Rose debug info

Decision theories, LW-style

There is a lot of confusion about Newcomb’s paradox, various decision theories discussed on LessWrong, free will, determinism, and so on. In this post, I try to make all of this less confusing.

I am not going to talk about the domain of decision theory in general. This post is purely about the parts LW is interested in.


Popular decision paradoxes are inherently contradictory – e. g. “what if you had free will but were still completely predictable” (Newcomb’s paradox), or “what if you really wanted agents to cooperate but also wanted them to be ruthless” (prisoner’s dilemma). Useful questions become useless mind-benders.

Decision theories are expressly for agents that don’t have free will – choosing a decision theory for an agent literally means “what algorithm should an agent blindly follow?”. Furthermore, a lot of interesting questions about decision theories only apply in settings when you have more than one agent following similar theories and you want something from them (like “cooperate without prior communication”).

Trying to design algorithms for those scenarios is much more productive than trying to spot contradictions in decision paradoxes where the roles of the algorithm designer and the algorithm executor coincide.

I. Newcomb’s paradox: what if you had free will but didn’t?

To mess with you, The Ultimate Predictor, also known as “Omega”, has maybe put an iPad into a box. Or maybe not.

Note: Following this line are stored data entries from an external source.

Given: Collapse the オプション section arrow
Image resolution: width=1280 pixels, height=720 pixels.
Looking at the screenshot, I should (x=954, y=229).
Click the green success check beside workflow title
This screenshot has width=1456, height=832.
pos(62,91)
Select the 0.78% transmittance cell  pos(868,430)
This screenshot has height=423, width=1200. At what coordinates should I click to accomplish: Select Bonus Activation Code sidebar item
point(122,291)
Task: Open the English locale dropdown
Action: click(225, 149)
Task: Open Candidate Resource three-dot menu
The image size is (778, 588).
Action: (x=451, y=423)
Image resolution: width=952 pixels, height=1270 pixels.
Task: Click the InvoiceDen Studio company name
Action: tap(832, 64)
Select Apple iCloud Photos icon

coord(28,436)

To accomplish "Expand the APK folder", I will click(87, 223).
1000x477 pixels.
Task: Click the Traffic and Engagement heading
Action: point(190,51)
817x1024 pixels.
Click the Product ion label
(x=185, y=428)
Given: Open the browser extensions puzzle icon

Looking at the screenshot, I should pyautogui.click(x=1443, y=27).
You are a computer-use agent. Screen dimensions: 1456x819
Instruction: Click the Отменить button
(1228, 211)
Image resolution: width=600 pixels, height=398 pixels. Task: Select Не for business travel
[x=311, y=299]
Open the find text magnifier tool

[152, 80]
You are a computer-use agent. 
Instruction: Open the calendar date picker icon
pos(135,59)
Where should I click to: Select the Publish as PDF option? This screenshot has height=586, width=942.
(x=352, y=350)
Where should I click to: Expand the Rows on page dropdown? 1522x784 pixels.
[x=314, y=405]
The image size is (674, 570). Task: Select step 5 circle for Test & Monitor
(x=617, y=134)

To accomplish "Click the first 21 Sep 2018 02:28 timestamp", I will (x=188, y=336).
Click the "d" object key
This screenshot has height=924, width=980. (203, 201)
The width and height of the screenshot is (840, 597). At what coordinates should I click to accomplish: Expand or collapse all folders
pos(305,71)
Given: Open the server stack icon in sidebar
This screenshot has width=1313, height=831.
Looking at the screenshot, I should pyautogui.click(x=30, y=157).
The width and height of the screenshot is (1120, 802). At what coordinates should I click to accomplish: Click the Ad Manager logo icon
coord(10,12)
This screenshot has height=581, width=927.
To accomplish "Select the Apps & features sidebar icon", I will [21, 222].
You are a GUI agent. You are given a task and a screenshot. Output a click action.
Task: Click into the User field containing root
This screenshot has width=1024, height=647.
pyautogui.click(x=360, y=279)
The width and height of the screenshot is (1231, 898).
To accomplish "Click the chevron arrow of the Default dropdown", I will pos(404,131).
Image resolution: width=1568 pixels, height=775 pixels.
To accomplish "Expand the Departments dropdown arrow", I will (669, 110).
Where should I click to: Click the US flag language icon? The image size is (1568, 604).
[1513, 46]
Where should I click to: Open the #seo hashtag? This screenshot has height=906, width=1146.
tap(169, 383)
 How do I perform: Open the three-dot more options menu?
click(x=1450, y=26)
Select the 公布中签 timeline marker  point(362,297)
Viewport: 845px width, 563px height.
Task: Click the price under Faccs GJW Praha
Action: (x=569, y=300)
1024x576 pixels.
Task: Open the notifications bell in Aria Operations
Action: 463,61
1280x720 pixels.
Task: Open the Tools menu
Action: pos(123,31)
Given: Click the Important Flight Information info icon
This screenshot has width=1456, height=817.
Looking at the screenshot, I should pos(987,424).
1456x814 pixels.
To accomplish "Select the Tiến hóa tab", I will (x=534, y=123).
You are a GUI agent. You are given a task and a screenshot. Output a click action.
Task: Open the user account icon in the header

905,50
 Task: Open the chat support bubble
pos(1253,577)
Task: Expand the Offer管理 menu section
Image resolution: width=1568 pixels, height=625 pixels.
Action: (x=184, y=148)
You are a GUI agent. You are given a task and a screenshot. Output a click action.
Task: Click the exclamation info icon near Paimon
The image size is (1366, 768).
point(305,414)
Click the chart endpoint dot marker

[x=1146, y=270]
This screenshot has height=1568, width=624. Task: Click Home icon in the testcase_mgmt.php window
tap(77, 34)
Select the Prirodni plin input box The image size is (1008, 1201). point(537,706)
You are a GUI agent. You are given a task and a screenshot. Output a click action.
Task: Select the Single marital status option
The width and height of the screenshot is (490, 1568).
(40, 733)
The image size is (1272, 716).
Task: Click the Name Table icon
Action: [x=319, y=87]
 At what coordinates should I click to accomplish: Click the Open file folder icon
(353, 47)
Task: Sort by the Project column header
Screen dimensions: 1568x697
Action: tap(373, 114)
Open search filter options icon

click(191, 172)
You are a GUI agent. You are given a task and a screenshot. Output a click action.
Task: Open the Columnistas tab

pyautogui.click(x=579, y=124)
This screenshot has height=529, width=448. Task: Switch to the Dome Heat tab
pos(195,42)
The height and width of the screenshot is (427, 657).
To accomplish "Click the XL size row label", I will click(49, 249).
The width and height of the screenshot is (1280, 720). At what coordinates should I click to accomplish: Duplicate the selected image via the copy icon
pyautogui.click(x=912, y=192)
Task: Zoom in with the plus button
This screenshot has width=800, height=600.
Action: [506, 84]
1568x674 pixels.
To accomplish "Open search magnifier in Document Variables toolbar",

On the top of the box, there is a note: if you punch yourself before opening the box, the box will have an iPad in it. You can take it and go home and brag to everyone and waste the next week watching funny British panel shows, especially Would I Lie To You?, alone, in the dark. (I would like to preemptively note that nothing of the sort has ever happened to me, except for the whole second part.)

Omega is not a god, but they are never wrong and can not possibly ever be wrong. This you know for sure. Do you obey and punch yourself before opening the box?

It seems like you definitely should. However! Omega can not change what’s inside the box, so let’s be Smart™. If there is an iPad, you should not punch yourself, because then you will have both the iPad and your dignity. If there isn’t an iPad, you should not punch yourself either, because why would you? So in both cases you can just skip that bit and open the box. Surely, it sounds like the proponents of this point of view – affectionately called “two-boxers” for complicated reasons – have a smart argument on their side.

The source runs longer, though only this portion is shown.